Automatic Segmentation of Muscle Tissue and Inter-muscular Fat in Thigh and Calf MRI Images
This work addresses the need for efficient and accurate quantification of fat infiltration in muscular dystrophies, which is currently done visually by experts, representing an incremental improvement over existing algorithmic solutions.
The paper tackled the problem of automatically segmenting muscle tissue and inter-muscular fat in thigh and calf MRI images to quantify fat infiltration in muscular dystrophies, achieving high Dice Similarity Coefficients of 0.964, 0.933, and 0.917 for muscle-region, inter-muscular adipose tissue, and healthy muscle segmentation, respectively.

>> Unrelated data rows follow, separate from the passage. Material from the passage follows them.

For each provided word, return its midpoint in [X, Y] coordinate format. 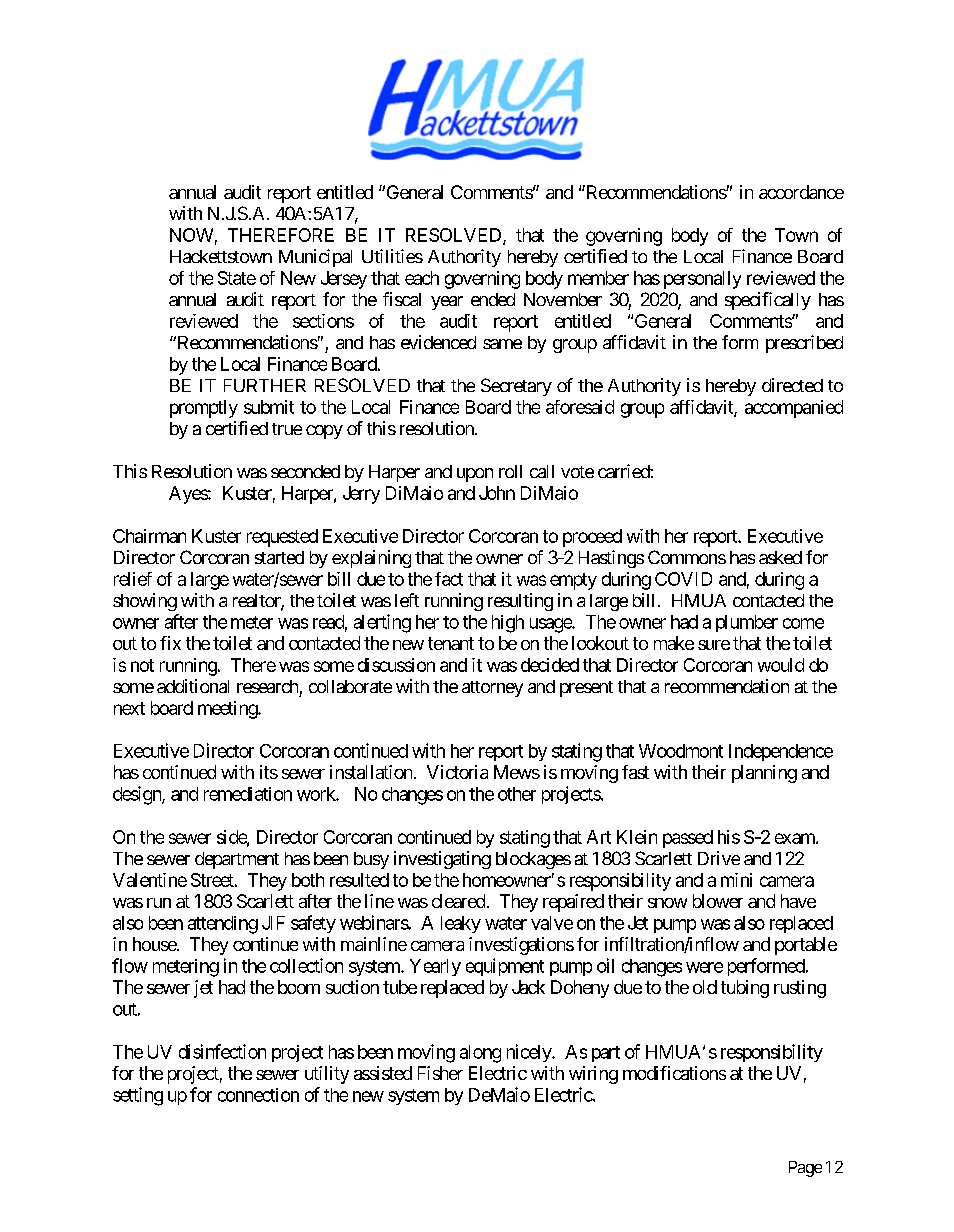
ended [493, 299]
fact [449, 579]
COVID [683, 579]
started [279, 557]
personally [702, 280]
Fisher [440, 1073]
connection [258, 1095]
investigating [442, 860]
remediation [248, 794]
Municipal [315, 258]
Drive [719, 858]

Magnetic resonance imaging (MRI) of thigh and calf muscles is one of the most effective techniques for estimating fat infiltration into muscular dystrophies. The infiltration of adipose tissue into the diseased muscle region varies in its severity across, and within, patients. In order to efficiently quantify the infiltration of fat, accurate segmentation of muscle and fat is needed. An estimation of the amount of infiltrated fat is typically done visually by experts. Several algorithmic solutions have been proposed for automatic segmentation. While these methods may work well in mild cases, they struggle in moderate and severe cases due to the high variability in the intensity of infiltration, and the tissue's heterogeneous nature. To address these challenges, we propose a deep-learning approach, producing robust results with high Dice Similarity Coefficient (DSC) of 0.964, 0.917 and 0.933 for muscle-region, healthy muscle and inter-muscular adipose tissue (IMAT) segmentation, respectively.